A book where you know at least one person dies doesn’t sound like it’s going to be uplifting but if I had to use one word to describe How To Be Happy, by Eva Woods, it would be that.
There’s something about this story that really appealed to me. I know it won’t be everyone’s cup of tea – it covers difficult, sensitive topics (and could even be a trigger for some) – but it made me laugh and cry (and not just sad tears).
I felt completely absorbed by the mix of characters and their unfolding story.
The somewhat gallows humour is refreshing and the take on life, love, death and what it means to be happy genuinely made me think.
You need to read the blurb to get what I mean:
It’s the smallest things that make the biggest difference.

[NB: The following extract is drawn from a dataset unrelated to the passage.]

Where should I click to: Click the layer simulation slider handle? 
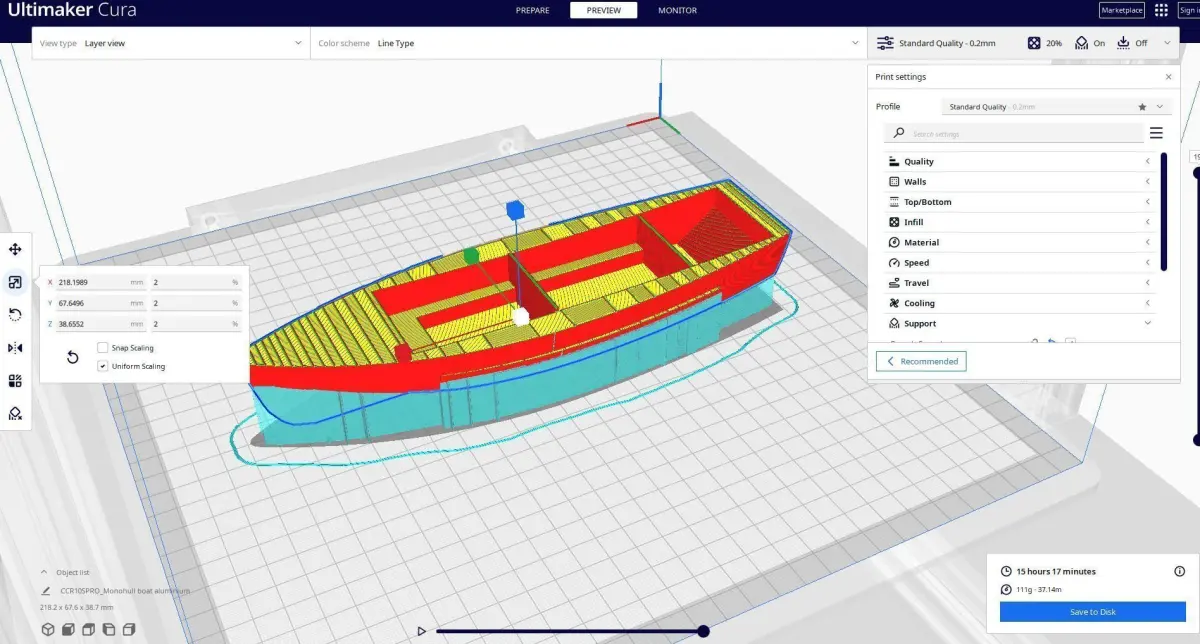[703, 631]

Annie has been sad for so long that she’s forgotten how to be any other way. She’s trudging miserably through every day, sheer determination keeping her going. Until she meets Polly.
Polly is everything that Annie is not. She’s colourful, joyful, happy. And Polly is also facing the greatest challenge of her life: how to die well.
Polly has one hundred days to help Annie find happiness. Annie’s convinced it’s impossible, but so is saying no to Polly. And on an unforgettable journey, Annie begins to realise that maybe, just maybe, there’s still colour to be found in the world.
But then it becomes clear that Polly’s about to need her new friend more than ever…and Annie will have to decide once and for all whether letting others in is a risk worth taking.
While Annie is (understandably, once you get into the story) living in shades of grey, Polly is running around in a rainbow. While it initially looks like Polly is bringing colour back into Annie’s world, it becomes clear that Annie has a part to play in helping Polly deal with her situation too.
They are unlikely friends but each has something the other needs and seeing how they grow and change is inspiring.
All of the characters have their own issues and it’s so well written I got really caught up in their lives.
It makes for heart breaking reading at times – and not just to do with Polly – but it’s also entertaining and funny. I couldn’t help but think how good it would be as a film.
How To Be Happy is an important reminder that we never know what tomorrow might bring (although if it brings you this book, I hope it also comes with tissues).
My rating: Five stars.
With thanks to Little, Brown Book Group (via NetGalley) for the ARC in return for my honest opinion.